En se séparant de la Compagnie des Alpes, la collectivité devra verser 160 millions à l’opérateur au titre de la reprise de ses biens. Et elle s’engage aussi sur 400 millions d’investissement à Tignes sur 30 ans, avec la requalification du glacier en plein parc de la Vanoise, la rénovation du funiculaire soumis à la fonte du permafrost et le renforcement du retour station.

« Le temps est compté, 160 millions sont prévus dans les cinq ans », confirme Olivier Duch, pour qui « les banques trouvent que le projet a du sens. Le risque est mesuré. Et sur les 20 ans, on est confiant quant à la capacité de nos stations à générer de l’activité. » Tignes et Sainte-Foy comptent entraîner dans leur SPL les voisines de Haute Tarentaise, sous pavillon CDA, Val d’Isère en tête.

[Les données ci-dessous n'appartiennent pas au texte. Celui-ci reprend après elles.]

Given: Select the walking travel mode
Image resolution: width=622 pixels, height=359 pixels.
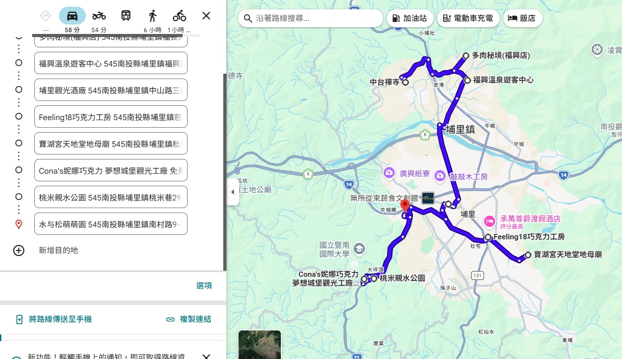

Effet domino ? Olivier Duch évoque d’autres collectivités ayant majoritairement la main sur les remontées, aux Saisies, à Courchevel, aux 2 Alpes, où la CDA a aussi été évincée, et à Orcières Merlette qui s’est séparé de Labellemontagne. « Je ne connais pas de commune mécontente d’avoir son destin en mains. » En 2011, la Cour des comptes pointait la position de faiblesse des petites municipalités face à des groupes mieux armés juridiquement. Le temps est-il venu de l’émancipation ? Pas si vite.

À la CDA, les dirigeants sont peu loquaces. Observant juste « qu’il va falloir remplacer de l’investissement privé par de la dette publique ». Et 2026 sera l’année des municipales. Qu’adviendra-t-il si la majorité change ? La Plagne, qui doit aussi renouveler le contrat de ses remontées, a choisi pour sa part de garder le modèle de la délégation de service public. La CDA est dans la place. Le groupe, coté en Bourse, aura-t-il un concurrent ? Le géant américain Vail Resort qui a déjà fait main basse en Suisse sur Crans Montana à prix d’or ? Le ski aiguise encore les appétits.